Franco es la síntesis, de la dialéctica einsesteniana y de los siguientes cuarenta años de la historia española, imposible eludirlo, tampoco abordarlo en toda la dimensión de su papel histórico, el punto de convergencia de la España oscura, nacida del mismo útero que parió a Buñuel pero vomitante de crímenes verdaderos (la diferencia entre el país de los artistas y el de los psicópatas). Todos los españoles de la generación de Patino fueron hijos de Franco, dilectos o bastardos. Había que ser capaz de matar a ese padre, putativa o materialmente. Nadie pudo hacerlo.

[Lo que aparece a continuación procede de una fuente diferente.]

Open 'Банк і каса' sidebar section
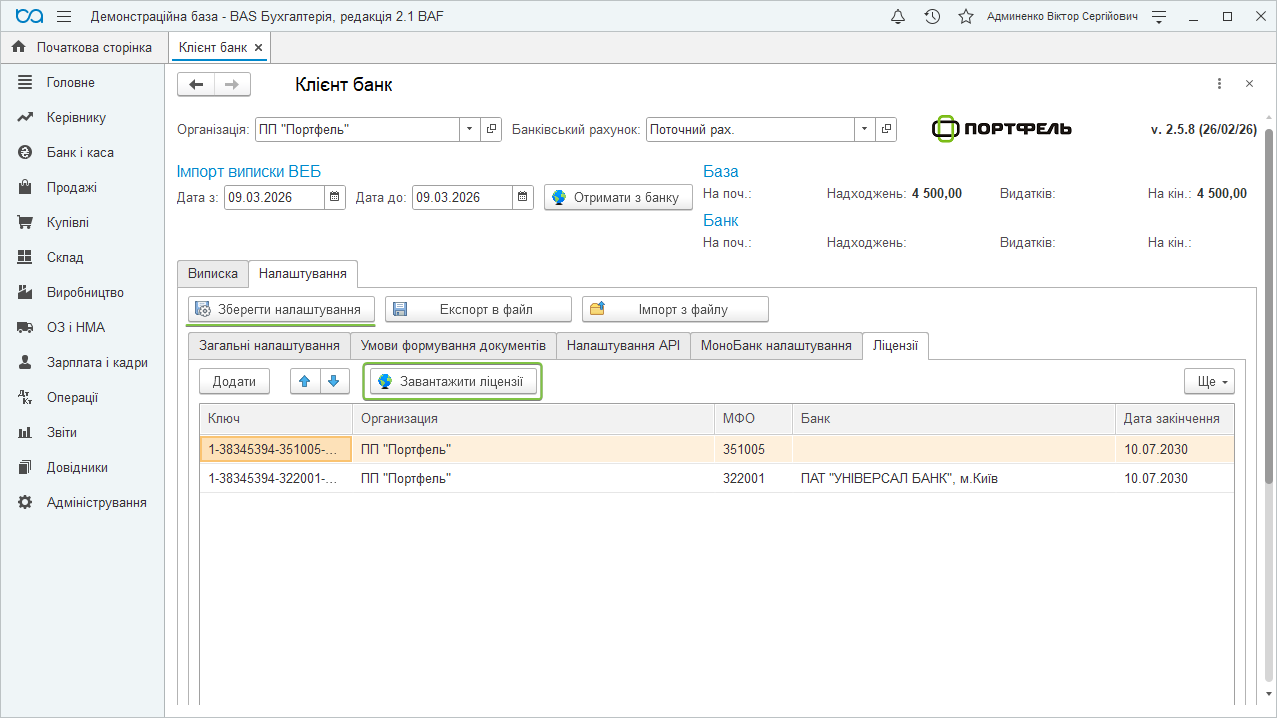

Patino, desde el lugar artístico que eligió para individualizarse, sabe que no puede intentarlo; el registro de la vida pública del ahora Caudillo (ya estamos en la posguerra) ocupa toda la película, rodeado de uniformes y sotanas atraviesa las décadas mientras el mundo cambia. Puño de hierro, garrote vil, cruz, espada y hostia, el Caudillo fue eterno; la única forma posible de resistencia es la que ejerce Patino: registrarlo fijándolo en el tiempo como un conjuro para que pase (“Todo pasa” decía la leyenda grabada en el anillo de uno de nuestros próceres recientemente fallecido).

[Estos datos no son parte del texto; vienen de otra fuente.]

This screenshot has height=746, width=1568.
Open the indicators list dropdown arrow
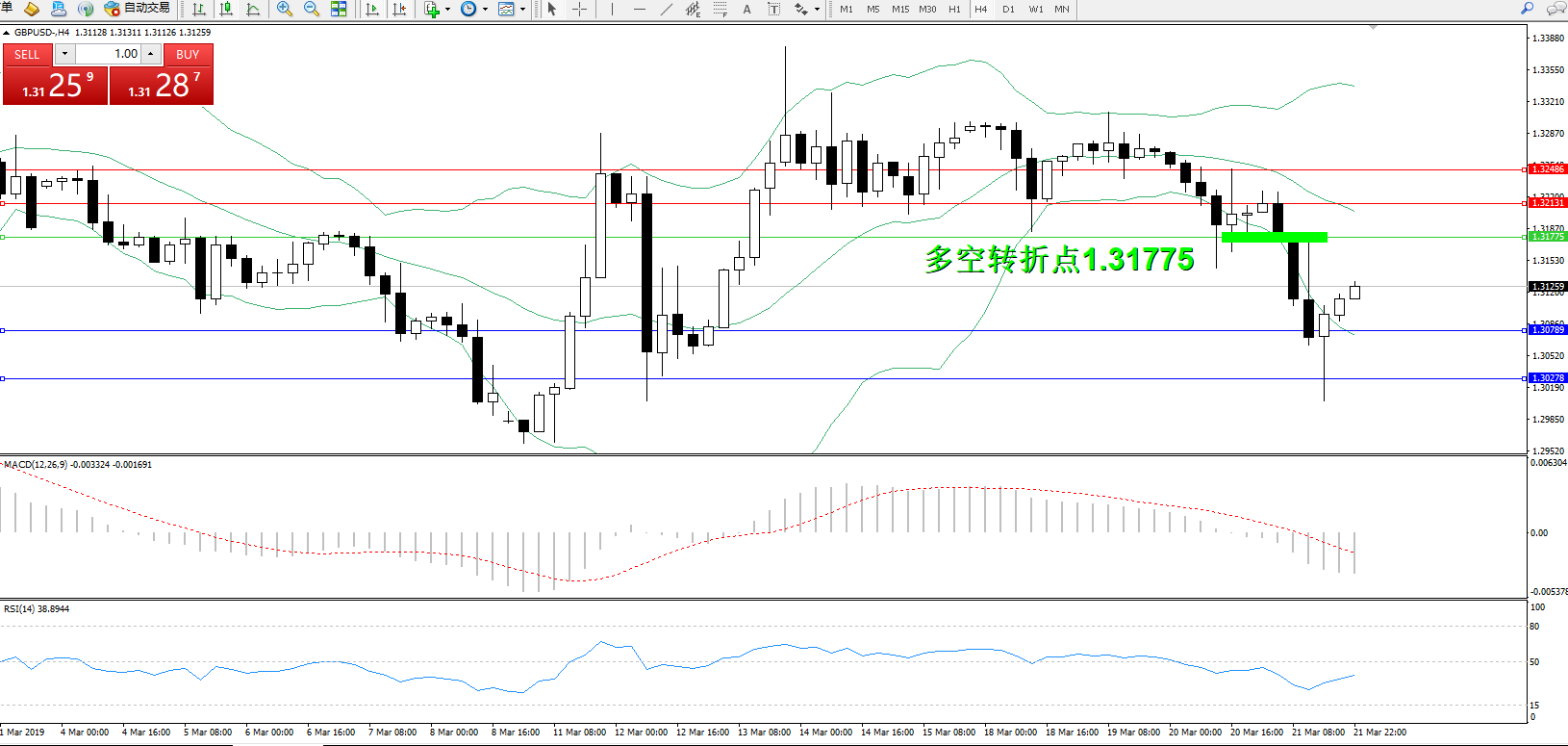447,9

Resistencia y fascinación, dialéctica y nostalgia por el tiempo perdido. Tal vez el mejor retrato de Franco que haya dado el cine, Basilio Martín Patino lo filmó en 1974 pero solo pudo exhibirlo en 1977, dos años después de que muriera el Caudillo, por la gracia de Dios.
Caudillo (España, 1974), de Basilio Martín Patino, 105′.